Base-case analysis assumed a baseline rate of myocardial infarction as reported in ROCKET-AF. We further assumed a 16.6% myocardial infarction fatality rate and a 1.3-fold increased risk per 10 years of life. Age-adjusted mortality rates for nonevent death were derived from the most recent published United States Census Bureau estimates and multiplied by a factor of 1.3 to reflect mortality rates in patients with AF and by 2.3 for patients with AF who developed a stroke.
QALYs were calculated by multiplying life years by utility scores derived from the medical literature. The utility weights of neurologic events (ischemic stroke or ICH), bleeding, and myocardial infarction were derived from the published literature ( Table 1 ). Because of the inconvenience and time commitment required for international normalized ratio testing on the patient’s part, being healthy on warfarin was assigned a lower utility than being healthy on rivaroxaban. For minor hemorrhage and nonfatal extracranial hemorrhage, it was assumed that all patients entering these health states would have a short-term disutility of only 2 days for minor hemorrhages and only 2 weeks for nonfatal extracranial hemorrhage. The disutility of myocardial infarction was applied only for 30 days.
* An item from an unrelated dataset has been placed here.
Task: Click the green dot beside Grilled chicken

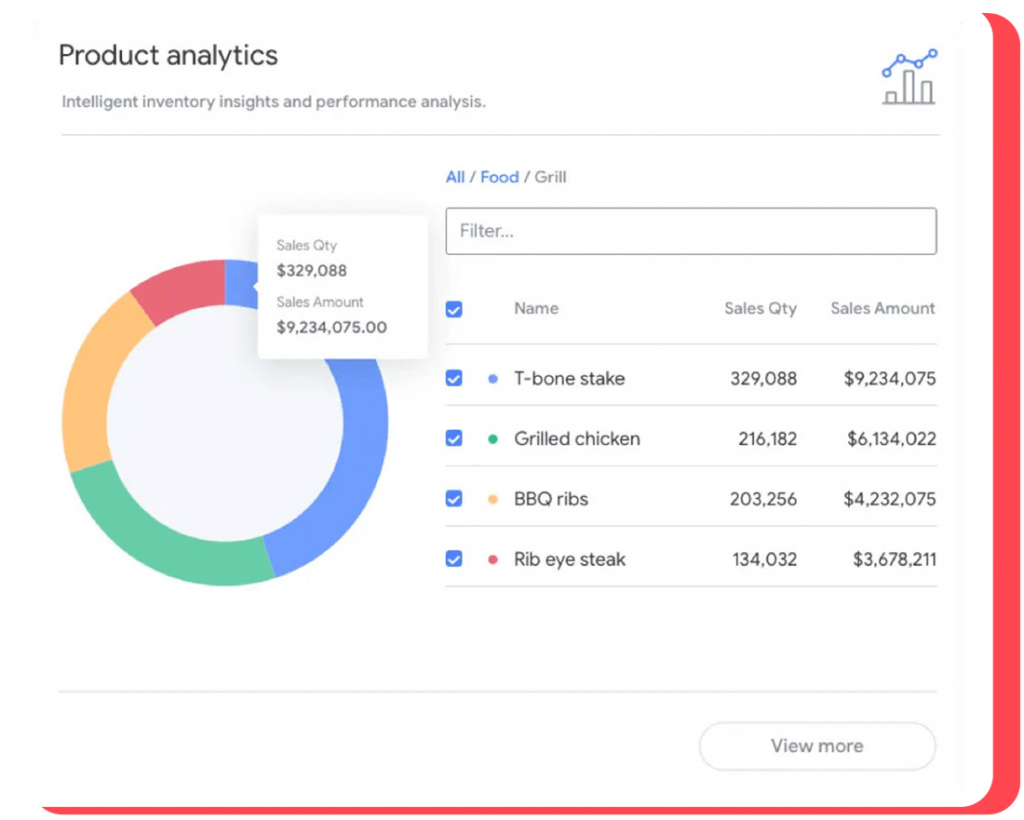Action: (x=492, y=439)
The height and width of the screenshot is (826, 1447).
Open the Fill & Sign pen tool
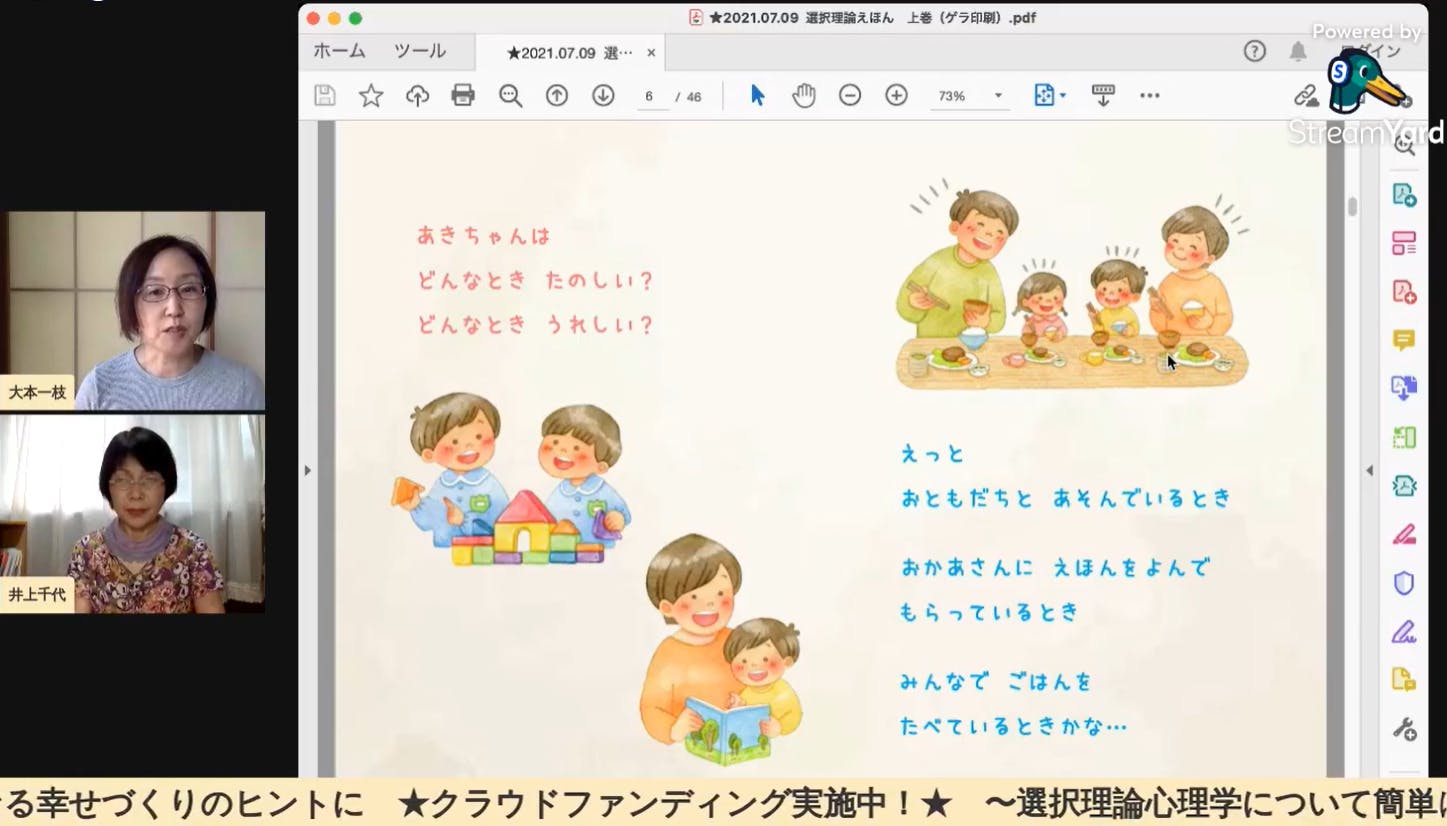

Our cost–effectiveness analysis examined direct costs only. Cost of warfarin included the cost of the drug plus 14 international normalized ratio tests per year. Monthly cost of rivaroxaban was estimated at its wholesale acquisition cost. Costs of complications and adverse events were based on values from the Agency of Healthcare Research and Quality’s Healthcare Cost and Utilization Project (HCUP) and previously published estimates. One-time costs and monthly costs were incorporated into the model. Cost of a major extracranial hemorrhage was estimated by the diagnosis-related group-related cost of a gastrointestinal bleed (diagnosis-related group 378) because it was the most common extracranial hemorrhage in ROCKET-AF. Minor hemorrhage was valued at the cost of an outpatient visit (Current Procedural Terminology code 99213).
One-way sensitivity analyses were performed on all variables across a priori determined plausible ranges. This also included an analysis to assess the impact of changing the time horizon (from 1 year to 35 years) on the model’s conclusions. Two-way sensitivity analysis was performed by altering HRs for ischemic stroke and ICH for rivaroxaban simultaneously. A 10,000 iteration Monte Carlo simulation was performed. For each variable in Monte Carlo simulation, we assumed a triangle distribution (defined by a likeliest, low, and high value) because the true nature of variance for these variables is not well understood and the triangle distribution (when used appropriately) does not violate the requirements of any variable (i.e., costs cannot be <$0 and probabilities and utilities must be from 0 to 1).